CSW: Commission on the Status of Women


Topic A: Women in Prisons

According to the World Female Imprisonment List, there are more than 700,000 incarcerated women and girls around the world. Since 2000, the worldwide male prison population has increased by 18%, while the female prison population has increased by 50%. This disparity requires the attention of the Commission on the Status of Women, established as a mechanism to promote, report on, and monitor issues relating to the political, economic, civil, sexual, social, and educational rights of women. Of particular note in debating this topic is that while there are women in prisons across the globe, a significant proportion of women in prisons are educationally, economically, or socially disadvantaged in some way. Incarcerated women also face the risk of sexual violence, as well as a significant risk of recidivism. As such, the Commission’s mission will be to craft resolutions which address this multifaceted issue in the most comprehensive way possible.

Topic B: Women in Sports

The 2030 Agenda for Sustainable Development, adopted in 2015 by many countries, specifically acknowledges sports as significant enablers for female empowerment. Sports have been a male-dominated realm globally, encouraging aggressive masculinity and upholding traditional gender roles that contribute to gender inequality while also offering uniquely powerful potential for female empowerment. Shaped and restricted by political, economic, and social forces, women and sports represent an intersection of many issues of gender equality.

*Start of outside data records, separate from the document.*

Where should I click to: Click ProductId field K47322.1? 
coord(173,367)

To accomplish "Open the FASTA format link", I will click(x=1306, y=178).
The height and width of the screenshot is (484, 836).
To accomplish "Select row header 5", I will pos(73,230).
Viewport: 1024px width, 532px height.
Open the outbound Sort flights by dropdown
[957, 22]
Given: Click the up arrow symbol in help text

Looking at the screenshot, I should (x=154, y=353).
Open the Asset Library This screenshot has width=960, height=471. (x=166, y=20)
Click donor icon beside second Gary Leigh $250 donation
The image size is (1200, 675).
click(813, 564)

Women’s involvement in sports is a microcosm of numerous broader societal issues such as the wage gap, social stigma from traditional gender roles and biological differences, and sparse or misdirected media coverage--and features a distinctive, highlighted disparity due to its physical nature. Beyond participation in sports, ways to increase female representation in positions of authority in the sports industry must also be addressed, as a more diverse leadership will encourage the field to be more inclusive of women and other minorities. Delegates preparing for this debate will be encouraged to examine how their country’s national government and national sporting federations view organized female athletics, as this will shape their views on an international stage. Some countries, such as Saudi Arabia, do not allow women to be spectators at sporting events, while others are world-renowned for their development of strong athletic programs for women that regularly place in international competitions such as the FIFA Women’s World Cup.